Generation of stable cellular phenotypes in a human malignant cell line conditioned by alterations in the cellular microenvironment.

Microenvironmental conditions may result in phenotypic changes of malignant cells and/or selection of preexisting variants with a growth advantage under the new growth conditions. The present study was initiated to evaluate the stability of changes in crucial cellular attributes as induced in vivo by nonimmunological mechanisms. Expression of major histocompatibility antigens, membrane immunoglobulin, in vitro growth rate, chromosome complement, and modal chromosome number were thus examined in a human B-lymphoma line (RH-L4) prior to and after short-term passage through the peritoneal cavity or spleen of newborn mice. Seven sublines (four from spleen and three from peritoneal cavity) of RH-L4 cells were established after the passage. These lines were found to differ phenotypically from the original line in respect to several or all of the attributes that were studied.
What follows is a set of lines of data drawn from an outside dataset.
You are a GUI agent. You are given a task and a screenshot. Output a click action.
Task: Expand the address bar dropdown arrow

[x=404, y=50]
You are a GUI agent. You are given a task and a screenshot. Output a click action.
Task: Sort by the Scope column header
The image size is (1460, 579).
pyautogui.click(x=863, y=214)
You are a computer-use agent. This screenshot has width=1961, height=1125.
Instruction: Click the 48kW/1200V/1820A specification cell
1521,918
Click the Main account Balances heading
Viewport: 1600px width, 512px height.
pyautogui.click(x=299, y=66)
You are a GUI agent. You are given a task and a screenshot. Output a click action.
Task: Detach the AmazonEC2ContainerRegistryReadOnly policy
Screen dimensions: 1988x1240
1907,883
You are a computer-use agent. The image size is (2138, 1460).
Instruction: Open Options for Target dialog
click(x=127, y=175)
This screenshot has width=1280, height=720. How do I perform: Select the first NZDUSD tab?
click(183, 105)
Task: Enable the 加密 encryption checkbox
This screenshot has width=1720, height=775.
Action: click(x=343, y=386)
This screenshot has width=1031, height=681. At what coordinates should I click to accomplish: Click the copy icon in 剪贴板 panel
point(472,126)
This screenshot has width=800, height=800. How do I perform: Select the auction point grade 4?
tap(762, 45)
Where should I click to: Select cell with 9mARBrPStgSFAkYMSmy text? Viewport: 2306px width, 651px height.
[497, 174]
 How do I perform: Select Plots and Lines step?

These differences were stable for greater than 100 cell generations. Analyses of major histocompatibility complex Class II antigen expression indicated that the modulation of this antigen was independent of the immunological competence of the mice and unrelated to cell cycle-dependent variations. The emergence of the variant sublines seemed not to reflect a microenvironmentally determined selection of minority subpopulation in the original RH-L4 lymphoma line but, instead, induced by the growth conditions in the cellular microenvironment in the mouse. It is suggested that inductive processes may be of importance in the generation of phenotypic diversity within individual tumor cell populations, including the generation of phenotypic variants with high metastatic activity.